The UK team, currently around the 70-man mark, is expected to grow to around 120. It’s currently split into two teams, one dedicated to Total War (which works with the Australian studio also working on the series) and another dedicated to console titles.
Although the studio has Medieval II: Total War as its only current announced project, it’s inevitable that more are in the works, especially given that Spartan: Total Warrior, the company’s first action-adventure game, debuted strongly last year.
Adds Court: “That team will be continuing along that line.”
So with a lot going on behind closed doors, Creative Assembly is ripe to grow, says Court. “We’re looking to hire across just about every role at the moment.
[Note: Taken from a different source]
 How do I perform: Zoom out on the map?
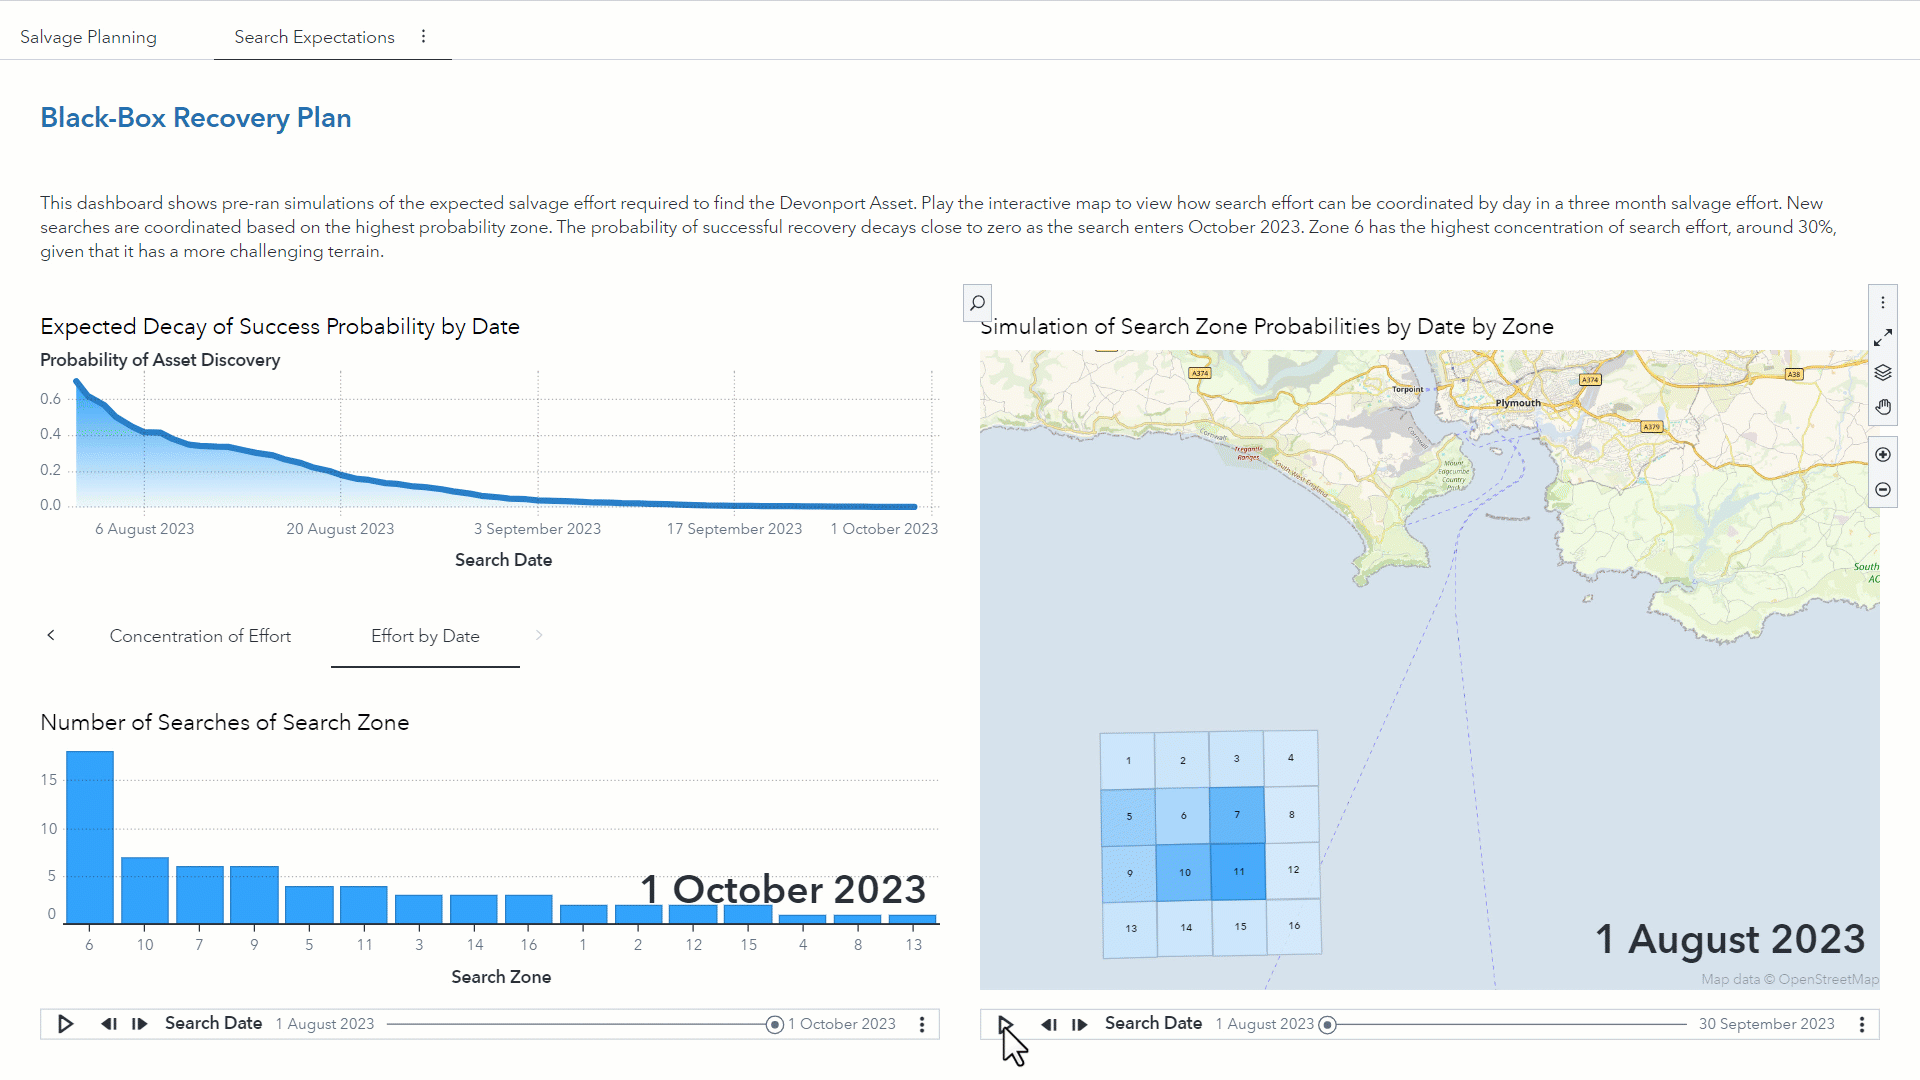(1883, 490)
We’re looking for virtually everybody of all experiences. We’re a very long-running company, that’s extremely stable and situated in a great place – you could work here and live in Brighton or live in Guildford – and we’re quite centrally located to where the industry is based.”
Court admits that the recruitment market is currently very tough for games – “I’ve never seen it as difficult as this,” he says – but is realistic about what’s possible, conceding that some studios demanding years of talent may not have their priorities right, or their eyes on a long-term way to build talented teams for the future.
“It’s unrealistic to be experienced on next-gen platforms, but not unrealistic to want someone experienced in the games industry,” he says, adding that there’s plenty of potential in bringing in younger staff: “As for other roles we’re looking to bring in graduates from university. Really it’s good to get a good mix of experience into the company.”